While easing code review for other people is definitely helpful (it can still be done if one really wants to, and clean code does not guarantee that people will look at it anyway), overall the gains are smaller than what "standard" software engineers might assume. And I'm saying this as a researcher that always cleans up and publishes his own code (just because I want to mostly).

> At the same time, you need to consider that such a clean up is only realistically helpful for other people to check whether there are bugs in the original results, and not much else.

I assumed that most code published could be directly useful as an application or a library. Considering what you're saying, this might be only a minority of the code. In that case, I agree with your conclusion about smaller gains.

Most academic code runs once, on one collection of data, on a particular file system.

Academic code can be really bad. But most of the time it doesn't matter, unless they're building libraries, packages, or applications intended for others. That's when it hurts and shows.

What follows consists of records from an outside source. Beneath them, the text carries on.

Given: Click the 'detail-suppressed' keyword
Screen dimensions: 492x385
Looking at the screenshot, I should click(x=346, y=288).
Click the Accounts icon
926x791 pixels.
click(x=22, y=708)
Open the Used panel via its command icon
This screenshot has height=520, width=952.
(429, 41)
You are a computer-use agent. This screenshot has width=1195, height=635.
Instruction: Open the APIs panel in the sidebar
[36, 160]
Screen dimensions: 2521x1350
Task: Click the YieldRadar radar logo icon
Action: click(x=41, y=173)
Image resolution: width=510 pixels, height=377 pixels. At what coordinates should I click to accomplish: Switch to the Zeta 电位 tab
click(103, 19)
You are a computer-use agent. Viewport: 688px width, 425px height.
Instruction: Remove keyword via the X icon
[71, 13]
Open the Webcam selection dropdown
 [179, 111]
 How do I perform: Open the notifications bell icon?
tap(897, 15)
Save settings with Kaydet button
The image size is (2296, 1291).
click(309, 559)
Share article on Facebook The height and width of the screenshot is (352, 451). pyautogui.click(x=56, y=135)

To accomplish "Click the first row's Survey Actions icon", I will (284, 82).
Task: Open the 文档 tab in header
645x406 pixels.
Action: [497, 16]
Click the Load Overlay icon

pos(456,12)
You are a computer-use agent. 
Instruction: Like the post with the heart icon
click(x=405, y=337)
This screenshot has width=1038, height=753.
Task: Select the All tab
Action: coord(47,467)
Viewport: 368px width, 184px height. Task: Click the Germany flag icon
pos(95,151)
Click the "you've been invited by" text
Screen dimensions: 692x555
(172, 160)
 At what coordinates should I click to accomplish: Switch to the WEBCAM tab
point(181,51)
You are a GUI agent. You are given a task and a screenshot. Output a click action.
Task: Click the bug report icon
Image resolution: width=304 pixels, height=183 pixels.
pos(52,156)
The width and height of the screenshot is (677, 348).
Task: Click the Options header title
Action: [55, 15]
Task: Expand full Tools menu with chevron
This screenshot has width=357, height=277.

I'm a research programmer. I have a master's in CS. I take programming seriously. I think academic programmers could benefit from better practice. But I think software developers make the mistake of thinking that just because academics use code the objective is the same or that best practices should be the same too. Yes, research code should perform tests, though that should mostly look like running code on dummy data and making sure the results look like you expect.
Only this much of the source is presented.